TESTO SELEZIONATO:

—————

I due punti, che sono stati soggetti a interpretazioni diverse e a discussioni recenti anche sui media, riguardano: l’uso delle chiese parrocchiali e l’eventuale istituzione di parrocchie personali per i gruppi che celebrano secondo il messale del 1962, promulgato da Giovanni XXIII prima del Concilio Ecumenico Vaticano II; l’uso di questo messale da parte dei sacerdoti che sono stati ordinati dopo il 16 luglio 2021, cioè dopo la pubblicazione del motu proprio.
Era già sufficientemente chiaro, in realtà, il testo di “Traditionis custodes”: si tratta di due casi circoscritti per i quali il vescovo, prima di decidere, deve chiedere l’autorizzazione al Dicastero per il Culto Divino, che a norma del motu proprio esercita l’autorità della Santa Sede su questa materia.
Sarà dunque il Dicastero, a seconda delle circostanze, a dare l’eventuale via libera all’ordinario diocesano.

—————

ISTRUZIONI DA SEGUIRE:
Stampa senza cambiare nulla il passo del testo selezionato che si apre con le parole "I due punti, che" e si chiude con "libera all’ordinario diocesano.".

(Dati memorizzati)

—————

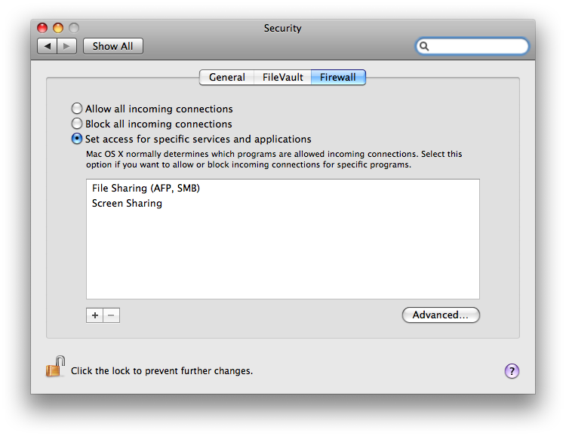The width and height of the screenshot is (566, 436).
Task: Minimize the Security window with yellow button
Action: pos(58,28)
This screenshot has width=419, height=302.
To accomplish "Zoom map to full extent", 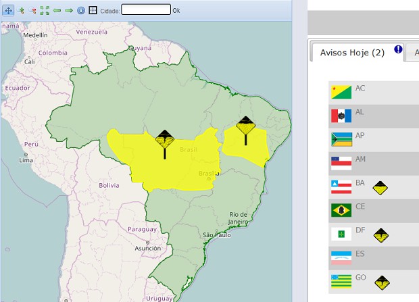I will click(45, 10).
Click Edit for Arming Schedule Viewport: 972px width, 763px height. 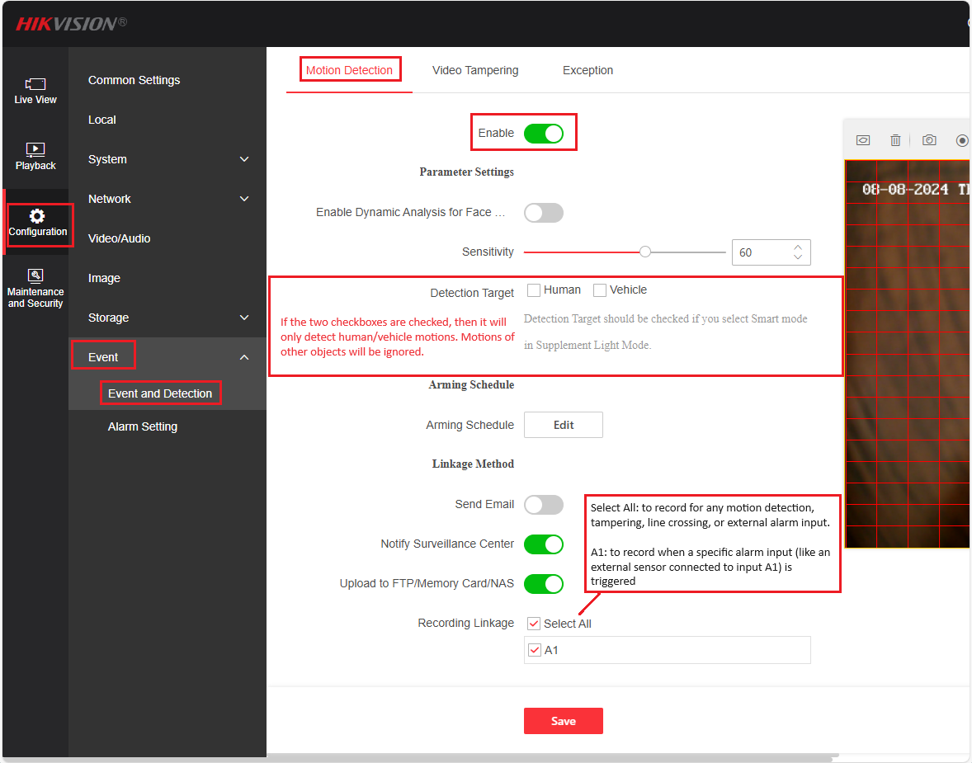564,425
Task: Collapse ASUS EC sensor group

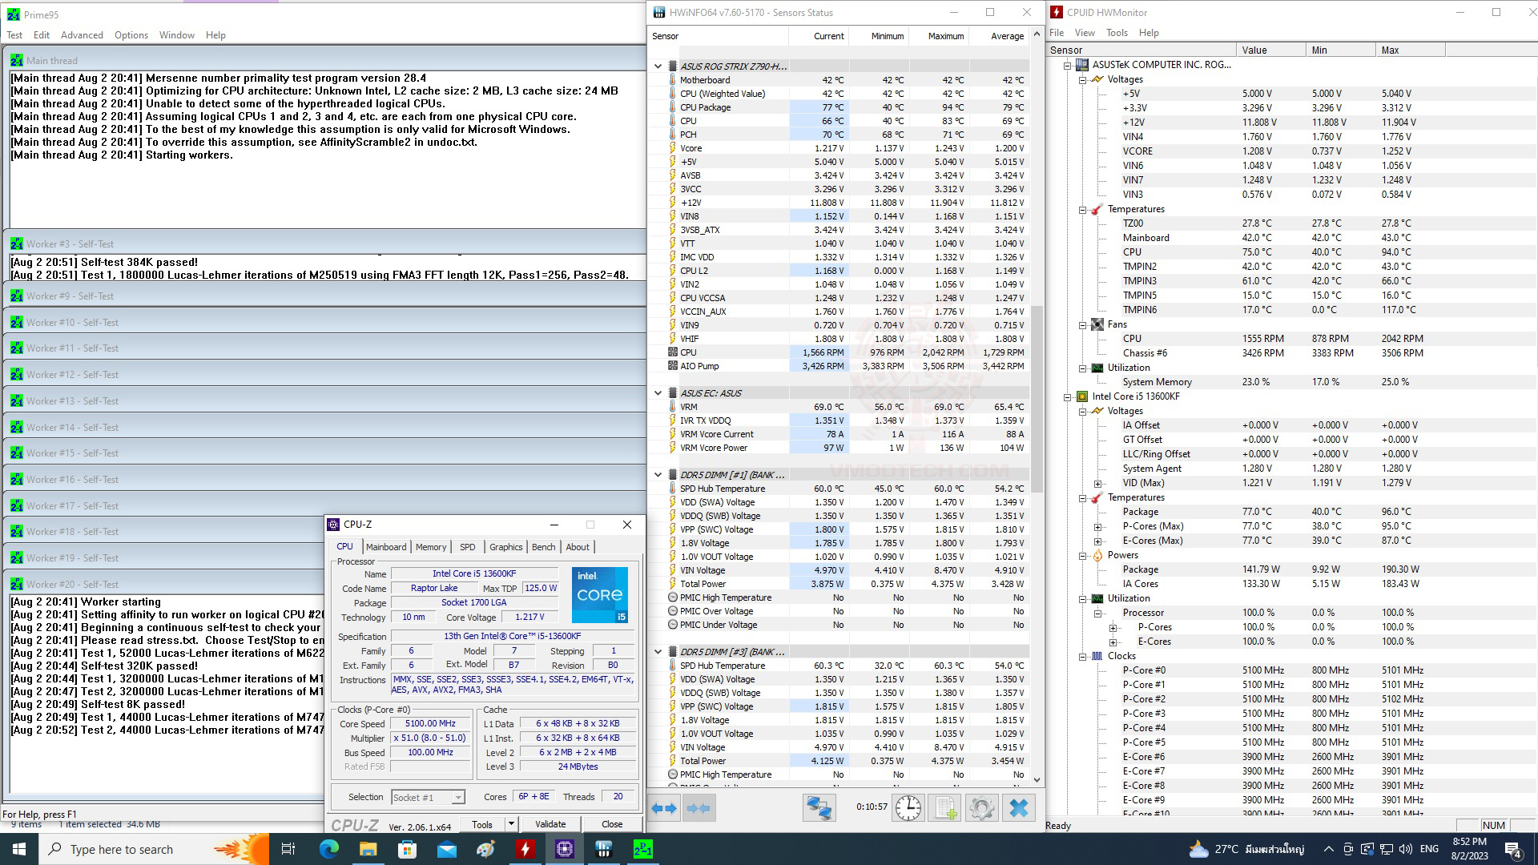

—————

RISULTATO DEL COMPITO:
I due punti, che sono stati soggetti a interpretazioni diverse e a discussioni recenti anche sui media, riguardano: l’uso delle chiese parrocchiali e l’eventuale istituzione di parrocchie personali per i gruppi che celebrano secondo il messale del 1962, promulgato da Giovanni XXIII prima del Concilio Ecumenico Vaticano II; l’uso di questo messale da parte dei sacerdoti che sono stati ordinati dopo il 16 luglio 2021, cioè dopo la pubblicazione del motu proprio.
Era già sufficientemente chiaro, in realtà, il testo di “Traditionis custodes”: si tratta di due casi circoscritti per i quali il vescovo, prima di decidere, deve chiedere l’autorizzazione al Dicastero per il Culto Divino, che a norma del motu proprio esercita l’autorità della Santa Sede su questa materia.
Sarà dunque il Dicastero, a seconda delle circostanze, a dare l’eventuale via libera all’ordinario diocesano.